ASSIGNED TASK
The records below must be returned exactly, with every picture left out.

(Stored data)
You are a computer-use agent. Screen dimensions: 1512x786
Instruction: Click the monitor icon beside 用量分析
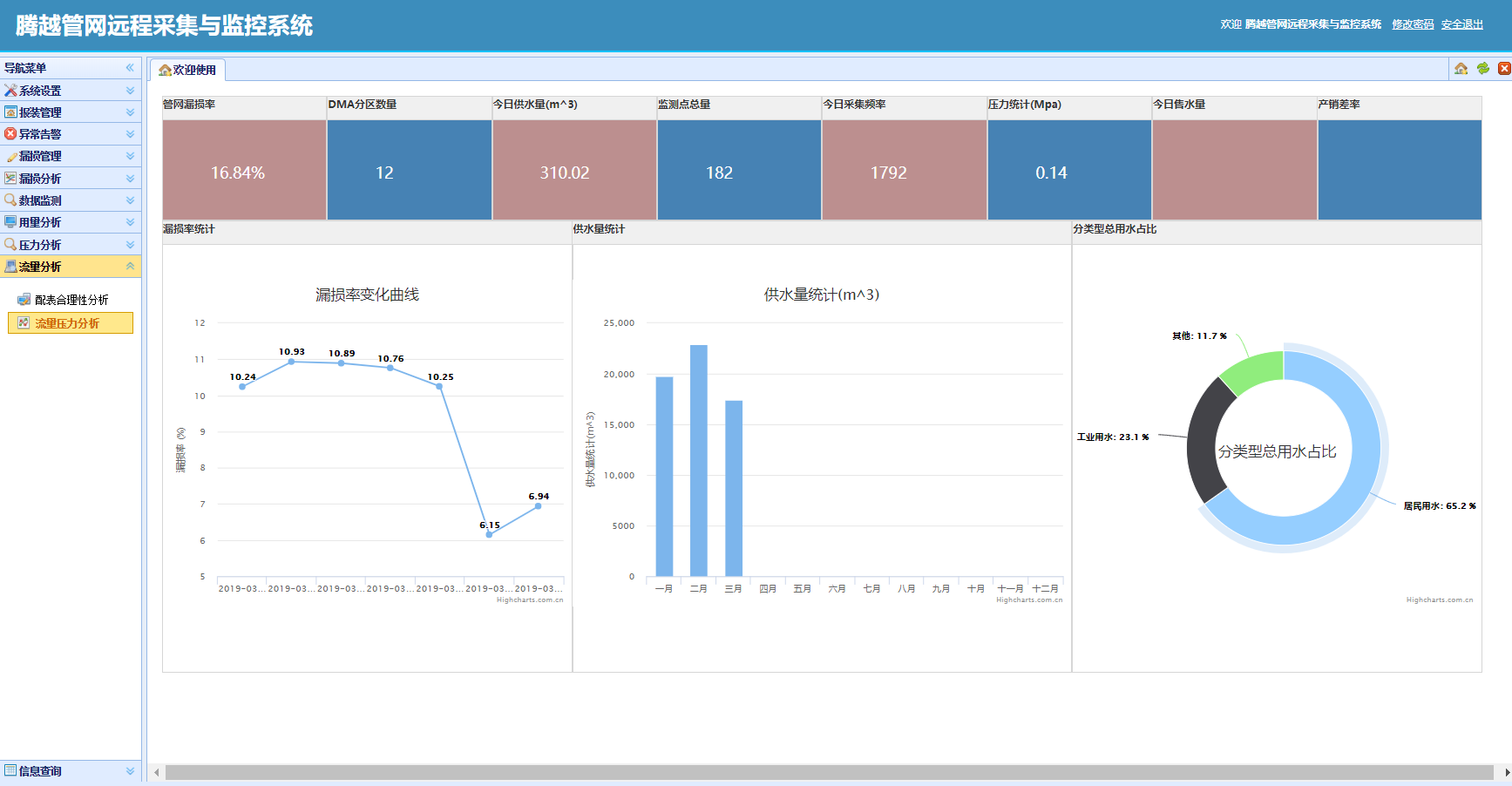10,222
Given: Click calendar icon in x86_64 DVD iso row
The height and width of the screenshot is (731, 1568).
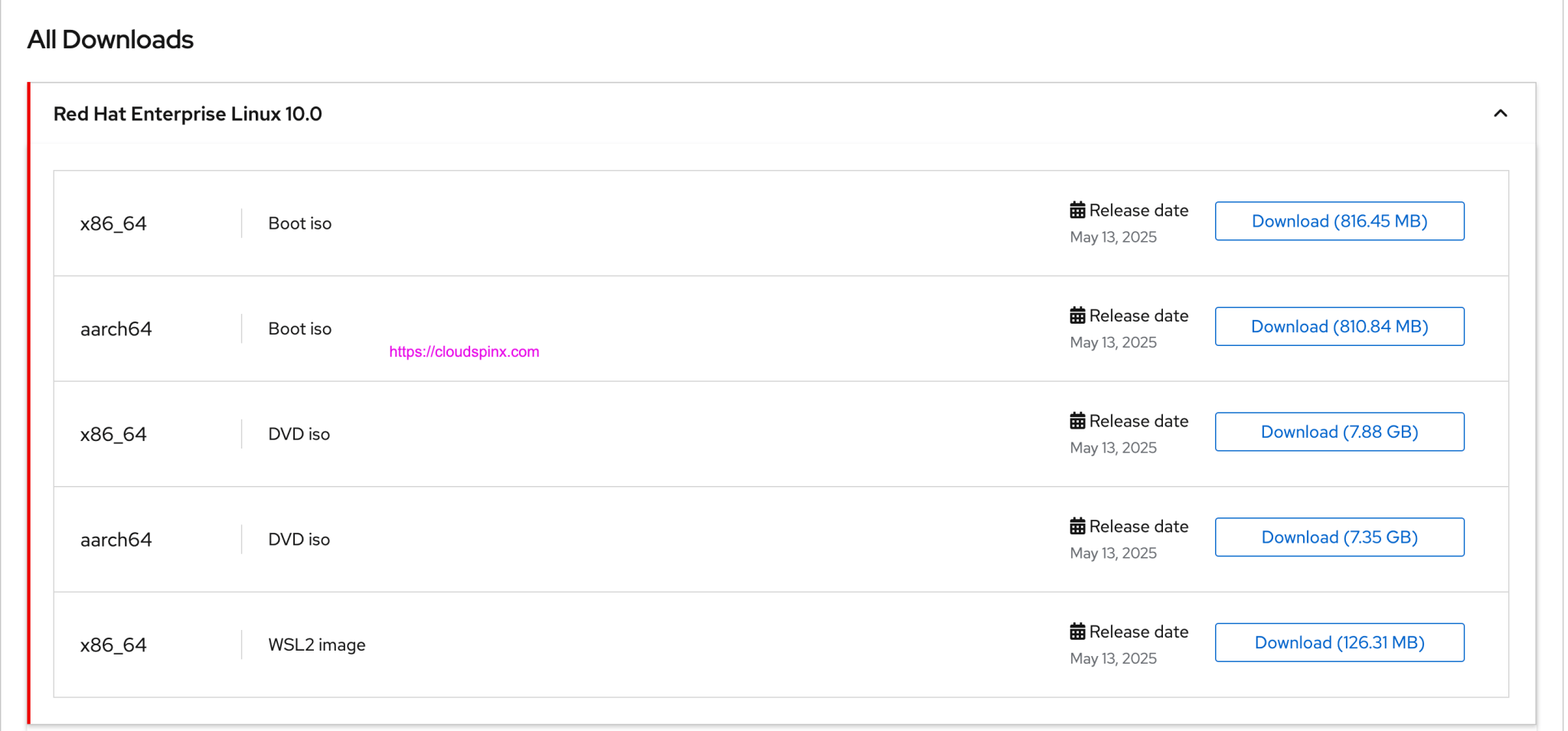Looking at the screenshot, I should (x=1077, y=421).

RESULT
You are a computer-use agent. Screen dimensions: 1512x786
Instruction: Click the monitor icon beside 用量分析
10,222
Given: Click calendar icon in x86_64 DVD iso row
The height and width of the screenshot is (731, 1568).
Looking at the screenshot, I should (x=1077, y=421).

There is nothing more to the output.